Patch 15: Introduce smc_diag module for monitoring SMC protocol sockets.
          This replaces the old patch 0015 dealing with procfs.

V2 changes:
Patch 0002: Add SMC versions for family key strings in net/core/sock.c.
Patch 0006: initialize rb_tree.
Patch 0007: Get rid of unneeded use of xchg() in smc_sndbuf_unuse() and
            smc_rmb_unuse().
Patch 0008: Correct error checking logic for ib_function calls.
            Define struct smc_link field wr_tx_id as atomic_long_t.
            Use "do_div" instead of "%" to be architecture-independent.
Patch 0009: Correct error checking logic for ib_function calls.
Patch 0011: Remove xchg() calls in cursor handling. Use atomic64_t for cursor
            overlays on 64-bit architectures. If not available, use plain u64
            and add locking for cursor reading and writing.
            Implement smc_curs_add() without modulo operator "%".
Patch 0012: Remove xchg() calls in cursor handling.
            Implement smc_tx_rdma_writes() without module operator "%".
Patch 0013: Remove xchg() calls in cursor handling.
Patch 0014: Return type bool in smc_wr_tx_has_pending().
            Remove unneeded semicolon in smc_close_shutdown_write().
            Call smc_close_active() in non-fallback case only.
            Get rid of duplicate schedule of sock_put_work().
            Take nested sock_lock in smc_listen_work().
            Start close stream_wait in case of prepared sends only.
Patch 0015: Remove unneeded socket ref_count in smc_proc_seq_show().
            Take lock before list_empty check in smc_proc_sock_list_del().

These patches are the initial part of the implementation of the
"Shared Memory Communications-RDMA" (SMC-R) protocol as defined in
RFC7609 [1]. While SMC-R does not aim to replace TCP,
it taps a wealth of existing data center TCP socket applications
to become more efficient without the need for rewriting them.
SMC-R uses RDMA over Converged Ethernet (RoCE) to save CPU consumption.
For instance, when running 10 parallel connections with uperf, we measured
a decrease of 60% in CPU consumption with SMC-R compared to TCP/IP
(with throughput and latency comparable;
measured on x86_64 with the same RoCE card and port).

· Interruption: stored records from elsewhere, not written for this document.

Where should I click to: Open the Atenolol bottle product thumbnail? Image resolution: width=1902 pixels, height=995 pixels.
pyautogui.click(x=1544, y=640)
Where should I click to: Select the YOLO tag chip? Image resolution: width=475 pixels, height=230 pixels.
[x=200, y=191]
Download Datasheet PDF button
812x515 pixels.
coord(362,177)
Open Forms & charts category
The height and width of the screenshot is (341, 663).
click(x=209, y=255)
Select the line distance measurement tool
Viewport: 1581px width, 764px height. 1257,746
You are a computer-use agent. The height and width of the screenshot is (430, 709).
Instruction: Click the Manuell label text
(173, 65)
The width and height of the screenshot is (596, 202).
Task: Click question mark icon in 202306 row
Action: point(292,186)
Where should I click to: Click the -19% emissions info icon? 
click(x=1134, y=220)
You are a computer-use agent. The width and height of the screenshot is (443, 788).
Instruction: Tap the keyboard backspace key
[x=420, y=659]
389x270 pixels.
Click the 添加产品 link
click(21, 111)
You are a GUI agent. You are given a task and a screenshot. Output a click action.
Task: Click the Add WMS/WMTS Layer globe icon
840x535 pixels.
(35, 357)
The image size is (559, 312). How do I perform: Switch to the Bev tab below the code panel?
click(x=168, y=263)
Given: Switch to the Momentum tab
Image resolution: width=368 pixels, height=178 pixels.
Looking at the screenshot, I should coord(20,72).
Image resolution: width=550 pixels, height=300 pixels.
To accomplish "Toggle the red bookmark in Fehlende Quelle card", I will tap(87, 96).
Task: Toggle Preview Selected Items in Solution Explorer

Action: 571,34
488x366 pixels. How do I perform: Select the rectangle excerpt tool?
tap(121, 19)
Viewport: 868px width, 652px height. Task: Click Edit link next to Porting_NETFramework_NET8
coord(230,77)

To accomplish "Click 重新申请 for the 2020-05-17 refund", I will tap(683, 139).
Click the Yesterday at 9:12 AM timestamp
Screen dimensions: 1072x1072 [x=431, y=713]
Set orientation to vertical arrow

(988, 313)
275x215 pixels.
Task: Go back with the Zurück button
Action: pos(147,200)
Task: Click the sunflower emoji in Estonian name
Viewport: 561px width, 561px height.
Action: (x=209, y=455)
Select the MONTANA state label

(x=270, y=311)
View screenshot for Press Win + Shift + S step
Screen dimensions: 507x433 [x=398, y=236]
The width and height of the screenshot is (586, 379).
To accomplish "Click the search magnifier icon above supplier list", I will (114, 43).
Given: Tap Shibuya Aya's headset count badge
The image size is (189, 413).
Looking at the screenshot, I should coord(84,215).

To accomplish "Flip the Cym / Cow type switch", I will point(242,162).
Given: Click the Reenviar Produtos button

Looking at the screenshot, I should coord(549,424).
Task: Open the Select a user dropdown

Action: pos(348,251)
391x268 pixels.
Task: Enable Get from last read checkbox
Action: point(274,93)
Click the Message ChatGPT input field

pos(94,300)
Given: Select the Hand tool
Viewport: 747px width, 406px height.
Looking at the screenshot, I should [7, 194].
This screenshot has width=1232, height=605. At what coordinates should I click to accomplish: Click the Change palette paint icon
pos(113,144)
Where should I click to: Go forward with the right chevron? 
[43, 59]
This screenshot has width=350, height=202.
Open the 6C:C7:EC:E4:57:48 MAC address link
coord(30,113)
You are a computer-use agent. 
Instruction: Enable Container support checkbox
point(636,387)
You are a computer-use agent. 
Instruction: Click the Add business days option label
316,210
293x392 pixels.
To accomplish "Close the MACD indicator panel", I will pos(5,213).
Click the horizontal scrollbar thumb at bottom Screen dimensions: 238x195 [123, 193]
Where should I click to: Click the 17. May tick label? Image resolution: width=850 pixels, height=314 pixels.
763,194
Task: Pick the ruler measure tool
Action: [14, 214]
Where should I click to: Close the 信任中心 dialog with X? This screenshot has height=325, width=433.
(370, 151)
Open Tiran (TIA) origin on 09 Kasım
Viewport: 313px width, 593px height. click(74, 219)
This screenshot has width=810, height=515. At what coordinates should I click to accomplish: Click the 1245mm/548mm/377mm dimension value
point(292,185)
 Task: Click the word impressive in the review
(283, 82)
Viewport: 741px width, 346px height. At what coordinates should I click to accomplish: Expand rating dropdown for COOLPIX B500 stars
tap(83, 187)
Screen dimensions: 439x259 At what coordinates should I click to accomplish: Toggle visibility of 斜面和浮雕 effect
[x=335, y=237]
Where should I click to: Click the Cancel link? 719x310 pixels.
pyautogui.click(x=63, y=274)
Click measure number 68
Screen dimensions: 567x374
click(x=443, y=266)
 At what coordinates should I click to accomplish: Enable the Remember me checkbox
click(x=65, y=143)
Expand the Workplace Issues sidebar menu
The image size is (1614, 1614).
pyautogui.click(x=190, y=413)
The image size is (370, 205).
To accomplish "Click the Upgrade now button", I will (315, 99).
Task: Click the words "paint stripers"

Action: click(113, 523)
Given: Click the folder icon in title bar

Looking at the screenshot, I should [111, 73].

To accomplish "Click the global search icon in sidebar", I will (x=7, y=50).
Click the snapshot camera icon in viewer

SMC-R does not require an RDMA communication manager (RDMA CM).

SMC-R inherits TCP qualities such as reliable connections, host-based
firewall packet filtering (on connection establishment) and unmodified
application of communication encryption such as TLS (transport layer
security) or SSL (secure sockets layer). Since original TCP is used to
establish SMC-R connections, load balancers and packet inspection based
on TCP/IP connection establishment continue to work for SMC-R.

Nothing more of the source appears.